▶ _What needs to be done_: Would you retype every record below exactly as written?

▶ _Data shown_:
-------------------------

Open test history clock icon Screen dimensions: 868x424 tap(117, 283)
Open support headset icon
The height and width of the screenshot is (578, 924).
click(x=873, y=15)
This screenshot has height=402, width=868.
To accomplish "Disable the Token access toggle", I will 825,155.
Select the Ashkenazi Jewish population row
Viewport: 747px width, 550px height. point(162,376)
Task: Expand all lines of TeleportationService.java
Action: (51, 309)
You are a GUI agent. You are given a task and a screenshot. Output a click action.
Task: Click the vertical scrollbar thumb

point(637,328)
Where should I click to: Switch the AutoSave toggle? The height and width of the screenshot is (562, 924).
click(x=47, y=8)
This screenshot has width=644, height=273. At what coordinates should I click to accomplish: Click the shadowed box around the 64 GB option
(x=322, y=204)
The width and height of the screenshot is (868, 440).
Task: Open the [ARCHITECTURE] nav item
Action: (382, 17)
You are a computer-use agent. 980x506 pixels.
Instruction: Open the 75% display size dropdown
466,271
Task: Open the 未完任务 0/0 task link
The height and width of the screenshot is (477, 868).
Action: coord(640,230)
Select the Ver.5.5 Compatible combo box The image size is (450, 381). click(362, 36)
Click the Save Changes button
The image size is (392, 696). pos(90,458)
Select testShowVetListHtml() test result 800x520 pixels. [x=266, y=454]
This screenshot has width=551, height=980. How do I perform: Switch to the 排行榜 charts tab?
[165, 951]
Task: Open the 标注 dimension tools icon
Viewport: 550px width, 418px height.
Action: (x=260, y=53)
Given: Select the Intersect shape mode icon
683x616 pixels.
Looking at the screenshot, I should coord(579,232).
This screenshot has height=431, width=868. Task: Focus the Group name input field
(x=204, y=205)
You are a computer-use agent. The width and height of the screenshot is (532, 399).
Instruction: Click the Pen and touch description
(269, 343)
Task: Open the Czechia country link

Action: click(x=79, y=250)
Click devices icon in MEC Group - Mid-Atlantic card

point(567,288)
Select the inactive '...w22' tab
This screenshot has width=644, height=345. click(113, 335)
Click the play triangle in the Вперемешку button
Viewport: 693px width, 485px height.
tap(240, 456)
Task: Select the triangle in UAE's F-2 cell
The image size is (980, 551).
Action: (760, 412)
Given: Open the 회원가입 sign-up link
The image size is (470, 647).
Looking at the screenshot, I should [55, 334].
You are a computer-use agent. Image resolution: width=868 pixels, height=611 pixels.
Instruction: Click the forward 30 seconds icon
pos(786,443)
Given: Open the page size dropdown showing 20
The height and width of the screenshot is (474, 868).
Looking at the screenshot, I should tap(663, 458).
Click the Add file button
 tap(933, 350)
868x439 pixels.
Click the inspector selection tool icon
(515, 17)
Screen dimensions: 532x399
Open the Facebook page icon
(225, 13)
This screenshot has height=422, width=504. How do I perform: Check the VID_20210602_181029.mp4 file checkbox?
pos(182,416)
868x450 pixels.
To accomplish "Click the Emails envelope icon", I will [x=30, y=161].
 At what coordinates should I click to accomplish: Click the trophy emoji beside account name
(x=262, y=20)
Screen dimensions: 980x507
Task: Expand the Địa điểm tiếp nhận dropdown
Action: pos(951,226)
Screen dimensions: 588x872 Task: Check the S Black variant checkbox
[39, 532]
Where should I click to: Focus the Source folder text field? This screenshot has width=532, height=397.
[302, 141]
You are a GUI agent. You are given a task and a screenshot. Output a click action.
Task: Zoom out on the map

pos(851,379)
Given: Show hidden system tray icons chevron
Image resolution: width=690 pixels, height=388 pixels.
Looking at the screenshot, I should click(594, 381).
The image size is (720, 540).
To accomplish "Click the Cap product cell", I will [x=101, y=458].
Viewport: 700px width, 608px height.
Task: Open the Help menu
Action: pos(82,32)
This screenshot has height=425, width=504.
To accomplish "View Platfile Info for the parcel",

-------------------------

▶ _Output of the exercise_:
Open test history clock icon Screen dimensions: 868x424 tap(117, 283)
Open support headset icon
The height and width of the screenshot is (578, 924).
click(x=873, y=15)
This screenshot has height=402, width=868.
To accomplish "Disable the Token access toggle", I will 825,155.
Select the Ashkenazi Jewish population row
Viewport: 747px width, 550px height. point(162,376)
Task: Expand all lines of TeleportationService.java
Action: (51, 309)
You are a GUI agent. You are given a task and a screenshot. Output a click action.
Task: Click the vertical scrollbar thumb

point(637,328)
Where should I click to: Switch the AutoSave toggle? The height and width of the screenshot is (562, 924).
click(x=47, y=8)
This screenshot has width=644, height=273. At what coordinates should I click to accomplish: Click the shadowed box around the 64 GB option
(x=322, y=204)
The width and height of the screenshot is (868, 440).
Task: Open the [ARCHITECTURE] nav item
Action: (382, 17)
You are a computer-use agent. 980x506 pixels.
Instruction: Open the 75% display size dropdown
466,271
Task: Open the 未完任务 0/0 task link
The height and width of the screenshot is (477, 868).
Action: coord(640,230)
Select the Ver.5.5 Compatible combo box The image size is (450, 381). click(362, 36)
Click the Save Changes button
The image size is (392, 696). pos(90,458)
Select testShowVetListHtml() test result 800x520 pixels. [x=266, y=454]
This screenshot has width=551, height=980. How do I perform: Switch to the 排行榜 charts tab?
[165, 951]
Task: Open the 标注 dimension tools icon
Viewport: 550px width, 418px height.
Action: (x=260, y=53)
Given: Select the Intersect shape mode icon
683x616 pixels.
Looking at the screenshot, I should coord(579,232).
This screenshot has height=431, width=868. Task: Focus the Group name input field
(x=204, y=205)
You are a computer-use agent. The width and height of the screenshot is (532, 399).
Instruction: Click the Pen and touch description
(269, 343)
Task: Open the Czechia country link

Action: click(x=79, y=250)
Click devices icon in MEC Group - Mid-Atlantic card

point(567,288)
Select the inactive '...w22' tab
This screenshot has width=644, height=345. click(113, 335)
Click the play triangle in the Вперемешку button
Viewport: 693px width, 485px height.
tap(240, 456)
Task: Select the triangle in UAE's F-2 cell
The image size is (980, 551).
Action: (760, 412)
Given: Open the 회원가입 sign-up link
The image size is (470, 647).
Looking at the screenshot, I should [55, 334].
You are a computer-use agent. Image resolution: width=868 pixels, height=611 pixels.
Instruction: Click the forward 30 seconds icon
pos(786,443)
Given: Open the page size dropdown showing 20
The height and width of the screenshot is (474, 868).
Looking at the screenshot, I should tap(663, 458).
Click the Add file button
 tap(933, 350)
868x439 pixels.
Click the inspector selection tool icon
(515, 17)
Screen dimensions: 532x399
Open the Facebook page icon
(225, 13)
This screenshot has height=422, width=504. How do I perform: Check the VID_20210602_181029.mp4 file checkbox?
pos(182,416)
868x450 pixels.
To accomplish "Click the Emails envelope icon", I will [x=30, y=161].
 At what coordinates should I click to accomplish: Click the trophy emoji beside account name
(x=262, y=20)
Screen dimensions: 980x507
Task: Expand the Địa điểm tiếp nhận dropdown
Action: pos(951,226)
Screen dimensions: 588x872 Task: Check the S Black variant checkbox
[39, 532]
Where should I click to: Focus the Source folder text field? This screenshot has width=532, height=397.
[302, 141]
You are a GUI agent. You are given a task and a screenshot. Output a click action.
Task: Zoom out on the map

pos(851,379)
Given: Show hidden system tray icons chevron
Image resolution: width=690 pixels, height=388 pixels.
Looking at the screenshot, I should click(594, 381).
The image size is (720, 540).
To accomplish "Click the Cap product cell", I will [x=101, y=458].
Viewport: 700px width, 608px height.
Task: Open the Help menu
Action: pos(82,32)
This screenshot has height=425, width=504.
To accomplish "View Platfile Info for the parcel",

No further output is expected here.